Evaluating research: Validity and reliability
As you may have surmised, doing research is not exactly a science. You may have noticed that I switch between “social science research” and “social research.” I’m ambivalent on whether what we do is “science,” exactly—it depends what you mean by “science,” and smart people disagree on that point. I’m at peace with my ambivalence. While writing, I’ve been self-conscious about how I’m constantly qualifying my statements—I’ve used the word usually 37 times so far, and sometimes, 30. That’s not the mark of particularly good writing, but it does reflect an important point: There is not one right way to do any research project. When we’re making decisions about how to go about our research, we’re faced with many options. Identifying these options is a creative process; we brainstorm, we trade ideas with others, we tease out the implications of our theoretic bases, we look to previous research for inspiration, and we’re left with a myriad of options. If we’re interested in learning about public managers’ leadership styles, we could interview them, conduct focus groups with them, have them complete a web survey, or observe them in action. We could structure our observations in a cross-sectional research design, make cross-case comparisons, follow managers over time, or devise a clever experiment. When it comes to operationalizing any one of the many concepts we need to measure, we’re faced with still more choices. To decide how to operationalize a concept like transformational leadership, we’ll look to our fellow researchers, theories, and previous research, but we’ll still be left with infinite variations on how we could ask questions, extract data from administrative records, or record direct observations.
As creative as doing research is, however, it would be misleading to say that doing research is an art. It is a creative endeavor to be sure, but it’s definitely not the case that what constitutes good research is “in the eye of the beholder.” It’s more like a craft. Doing research takes a lot of creativity, but it can be done well or poorly. Doing research is not a wholly subjective enterprise; there are standards that we can apply to judge research quality. Broadly speaking, the two standards used to judge the quality of research are validity and reliability. We use these terms as special bits of jargon in research methodology, where they take on meaning beyond what we mean when using them colloquially. (And to pile the po-mo even higher, I should note that of all the jargon we’ve covered, the jargon related to validity and reliability is the most inconsistently applied among social science methodologists. Methodologists all seem to have their own twist on how they use these terms, so understand that you’re about to get my distillation of all that, and it won’t necessarily always jibe with how you’ll see the terms used elsewhere.) We should know how to apply these standards because it helps us decide how much stock to put in research that we read and because knowing the standards by which research is judged helps us design research ourselves that will meet those standards.
We can think of evaluating research design on two levels: overall research design and operationalization of specific concepts. For any given research project, then, we can make holistic evaluations of the merits of the entire project, and we can also make evaluations of how each individual concept was measured, which could amount to dozens of discrete evaluations for a single research project.
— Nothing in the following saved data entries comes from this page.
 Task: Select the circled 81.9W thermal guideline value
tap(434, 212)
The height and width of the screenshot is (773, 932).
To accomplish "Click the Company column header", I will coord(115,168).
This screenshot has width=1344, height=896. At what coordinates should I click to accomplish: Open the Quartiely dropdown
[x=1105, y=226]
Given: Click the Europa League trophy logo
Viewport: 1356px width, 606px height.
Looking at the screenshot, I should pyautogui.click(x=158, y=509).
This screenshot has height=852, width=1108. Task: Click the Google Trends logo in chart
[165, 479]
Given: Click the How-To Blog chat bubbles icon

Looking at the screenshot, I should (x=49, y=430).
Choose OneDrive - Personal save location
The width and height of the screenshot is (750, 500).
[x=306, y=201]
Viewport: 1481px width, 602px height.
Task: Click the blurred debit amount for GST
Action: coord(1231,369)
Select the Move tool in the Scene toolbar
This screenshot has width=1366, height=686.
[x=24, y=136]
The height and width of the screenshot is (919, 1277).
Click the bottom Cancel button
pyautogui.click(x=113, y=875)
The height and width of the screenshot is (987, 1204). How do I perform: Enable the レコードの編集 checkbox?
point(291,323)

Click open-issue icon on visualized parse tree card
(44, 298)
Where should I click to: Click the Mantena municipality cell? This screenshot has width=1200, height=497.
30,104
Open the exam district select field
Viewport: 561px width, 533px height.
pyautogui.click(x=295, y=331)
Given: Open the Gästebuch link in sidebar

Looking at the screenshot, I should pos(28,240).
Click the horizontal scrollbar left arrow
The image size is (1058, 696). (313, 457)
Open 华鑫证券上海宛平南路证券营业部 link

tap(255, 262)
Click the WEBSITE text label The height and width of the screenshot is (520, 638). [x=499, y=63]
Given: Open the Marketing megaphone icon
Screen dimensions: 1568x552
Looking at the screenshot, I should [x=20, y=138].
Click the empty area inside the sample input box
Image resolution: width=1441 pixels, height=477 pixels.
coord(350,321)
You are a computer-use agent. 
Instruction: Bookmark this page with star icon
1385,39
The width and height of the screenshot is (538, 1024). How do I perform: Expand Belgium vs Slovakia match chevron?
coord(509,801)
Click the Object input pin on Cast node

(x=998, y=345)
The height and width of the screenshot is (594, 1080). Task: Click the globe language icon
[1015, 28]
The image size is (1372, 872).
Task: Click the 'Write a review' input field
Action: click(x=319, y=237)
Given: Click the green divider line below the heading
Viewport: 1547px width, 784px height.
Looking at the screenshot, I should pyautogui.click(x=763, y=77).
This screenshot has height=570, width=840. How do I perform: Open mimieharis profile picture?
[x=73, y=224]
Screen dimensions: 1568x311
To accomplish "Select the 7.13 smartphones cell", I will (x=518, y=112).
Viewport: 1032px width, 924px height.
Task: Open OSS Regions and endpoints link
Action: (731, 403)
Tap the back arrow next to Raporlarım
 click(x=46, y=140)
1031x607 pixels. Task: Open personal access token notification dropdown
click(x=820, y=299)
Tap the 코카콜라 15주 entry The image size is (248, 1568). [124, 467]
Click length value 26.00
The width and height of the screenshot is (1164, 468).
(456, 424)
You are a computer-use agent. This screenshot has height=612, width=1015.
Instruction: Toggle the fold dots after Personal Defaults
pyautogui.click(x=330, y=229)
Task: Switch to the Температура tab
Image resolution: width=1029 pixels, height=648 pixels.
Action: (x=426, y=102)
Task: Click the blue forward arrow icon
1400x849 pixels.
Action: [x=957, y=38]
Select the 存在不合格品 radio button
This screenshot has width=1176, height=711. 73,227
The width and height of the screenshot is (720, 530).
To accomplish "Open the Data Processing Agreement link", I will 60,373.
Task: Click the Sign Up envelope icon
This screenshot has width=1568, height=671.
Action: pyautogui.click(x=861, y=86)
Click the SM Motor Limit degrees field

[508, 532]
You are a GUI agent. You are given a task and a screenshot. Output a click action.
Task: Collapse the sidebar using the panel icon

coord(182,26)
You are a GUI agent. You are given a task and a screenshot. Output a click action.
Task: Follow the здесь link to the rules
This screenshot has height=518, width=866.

When we’re evaluating the overall design of a research project, we apply the standards of internal validity, external validity, and reliability. Internal validity is the extent to which the inferences we make from our observations are true. Most often, the standard of internal validity is applied to causal inferences. If we assess a study’s internal validity, then, we’re assessing the degree to which the design of that study permits confident inferences about cause and effect. Experimental designs, when well done, are very high in internal validity; we can be confident that the observed changes in the dependent variable are, indeed, due to the changes in the independent variable. It’s important to see that strong internal validity is a function of the research design; characteristics of the research design itself—in the case of experiments, the random assignment of cases to experimental and control groups and the control of the experimental setting—allow us to make our causal claims with a lot of confidence.
Interestingly enough, the characteristics of experiments that strengthen internal validity are the same characteristics that tend to weaken external validity. External validity is the extent to which we can generalize the inferences we make from observations beyond the cases observed. Assessing external validity asks whether or not we can apply what we’ve learned from our observations to other cases, settings, or times. When we conduct an experiment, it’s usually very artificial—the whole setting of the experiment has to be tightly controlled to ensure comparability of the experimental and control groups in every respect except their values for the independent variable. (I hope you thought about that when you read about students listening to conservative talk radio through their earbuds for four hours straight while sitting in a classroom—not a very realistic scenario.) This tight control is essential to achieving internal validity, but it makes it really hard to apply it to other settings (like real life)—it makes it hard to achieve external validity.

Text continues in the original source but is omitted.